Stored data
____
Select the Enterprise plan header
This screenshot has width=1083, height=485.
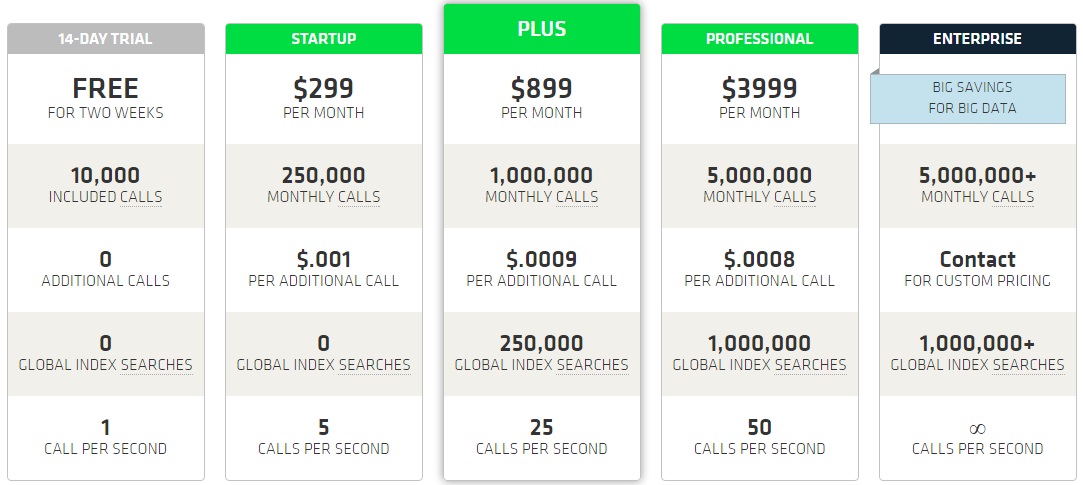point(977,39)
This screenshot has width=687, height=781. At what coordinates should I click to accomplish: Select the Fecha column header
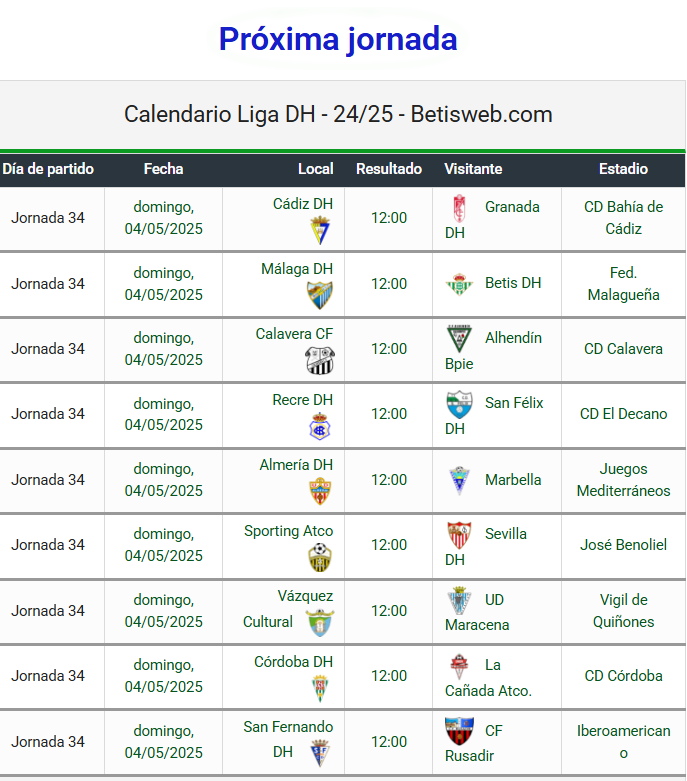point(163,169)
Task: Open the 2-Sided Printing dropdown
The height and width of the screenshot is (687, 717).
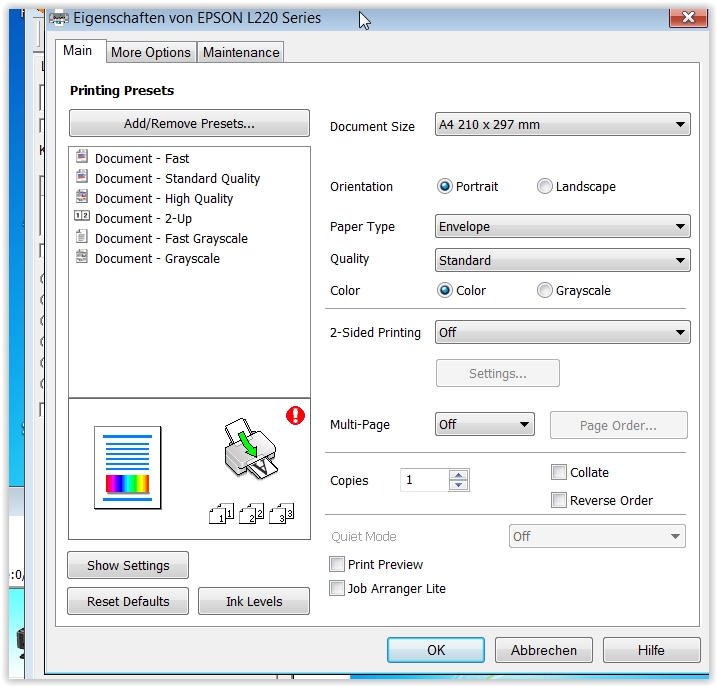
____
▶ Exercise: Transcribe each entry precisely as given, leaving the pictures out.

▶ Output for this task:
Select the Enterprise plan header
This screenshot has width=1083, height=485.
point(977,39)
This screenshot has width=687, height=781. At what coordinates should I click to accomplish: Select the Fecha column header
point(163,169)
Task: Open the 2-Sided Printing dropdown
The height and width of the screenshot is (687, 717).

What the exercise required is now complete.